Even in On Intelligence, Jeff thought the classic view of hierarchy was correct, but after learning about grid cells and realizing how they might be used in the neocortex to model objects in allocentric spaces, we had to rethink the hierarchy to make it work. HTM theory posits that a location signal (via grid cells) exists for each cortical column representing some unique point in space. This assumption broke our classic idea of hierarchy if we continue to apply the Mountecastle model of a cortical column.
If we assume every cortical column is representing some feature at some location in an object’s space, this just doesn’t make sense in the classical view of hierarchy, because each region of the classical hierarchy is identifying different objects and composing them. We don’t think it works like that anymore. This new model of hierarchy explains a lot of things, including object composition by association. stay tuned for podcast
If there was a black box in front of you and I asked you to reach in with your hand and tell me what it was quickly, it would take you about 0.5 seconds to grab the coffee cup, recognize across your hand hierarchy at all levels that it matches coffee cup, and tell me right away.

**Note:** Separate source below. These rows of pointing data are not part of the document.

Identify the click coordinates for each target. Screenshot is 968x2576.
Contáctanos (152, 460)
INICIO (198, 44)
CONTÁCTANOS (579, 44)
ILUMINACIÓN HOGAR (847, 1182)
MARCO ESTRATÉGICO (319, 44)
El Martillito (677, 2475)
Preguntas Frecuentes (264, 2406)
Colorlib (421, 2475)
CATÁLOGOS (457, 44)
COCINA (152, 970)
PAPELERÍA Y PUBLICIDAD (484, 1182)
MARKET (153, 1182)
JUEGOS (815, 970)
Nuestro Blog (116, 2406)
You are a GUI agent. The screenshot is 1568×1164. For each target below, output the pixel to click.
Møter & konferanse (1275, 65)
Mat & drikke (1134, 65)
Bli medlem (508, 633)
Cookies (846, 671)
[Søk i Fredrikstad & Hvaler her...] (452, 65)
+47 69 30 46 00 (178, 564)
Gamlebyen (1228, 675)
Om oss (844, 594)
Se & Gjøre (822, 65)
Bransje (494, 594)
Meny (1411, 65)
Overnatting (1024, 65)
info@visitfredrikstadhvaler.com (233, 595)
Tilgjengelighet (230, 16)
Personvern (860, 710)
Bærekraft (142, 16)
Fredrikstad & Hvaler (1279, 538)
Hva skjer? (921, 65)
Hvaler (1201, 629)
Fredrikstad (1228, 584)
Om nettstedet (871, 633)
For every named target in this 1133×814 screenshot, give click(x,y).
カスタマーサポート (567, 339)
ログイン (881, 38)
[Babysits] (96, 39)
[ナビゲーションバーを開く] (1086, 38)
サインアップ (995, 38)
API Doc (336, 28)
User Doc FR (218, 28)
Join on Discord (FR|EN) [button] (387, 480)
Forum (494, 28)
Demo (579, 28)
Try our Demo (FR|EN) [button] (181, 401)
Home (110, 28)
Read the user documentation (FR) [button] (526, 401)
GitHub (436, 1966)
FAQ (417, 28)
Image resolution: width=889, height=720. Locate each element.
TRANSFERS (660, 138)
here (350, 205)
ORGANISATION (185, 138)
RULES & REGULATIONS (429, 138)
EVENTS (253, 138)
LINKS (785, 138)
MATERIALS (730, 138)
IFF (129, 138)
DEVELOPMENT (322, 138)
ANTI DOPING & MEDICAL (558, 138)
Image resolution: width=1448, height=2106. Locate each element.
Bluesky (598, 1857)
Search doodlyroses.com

However, if I asked you to reach in with your foot and tell me what object was inside, it would take you much longer, and you would probably find yourself touching and thinking “what was that feature, a rim? oh, that’s a cup then”. That’s because your foot hierarchy has never learned coffee cups. It knows only the world of feet, like socks and shoes, lint, sand, coins, and the occasional unfortunate wad of gum. That part of your brain has no models of coffee cups unless you teach it (like every other part of your brain).
So how did you recognize it with effort? Think about the hand and foot hierarchies as different structures that eventually converge together at the high levels. Your foot has no idea what a coffee cup feels like, so it passes simple features like rims and curved planes and smoothness up the hierarchy until it can match it across columns that link downward in their hierarchies to different sensory areas!
That is the 2nd essential point here, that cortical columns train each other as they learn. That’s how we think this learning transfer happens at all levels of the hierarchy. Just like this, at lower levels of the hand hierarchy your fingers train each other as they learn things. That is how you can touch something with one finger to learn it and recognize it with another finger, even on another hand. This lateral learning must be happening across cortical columns at all layers of the hierarchy.
To be clear, we don’t know exactly how this works yet. But we have thought about it a lot and are working on solving it.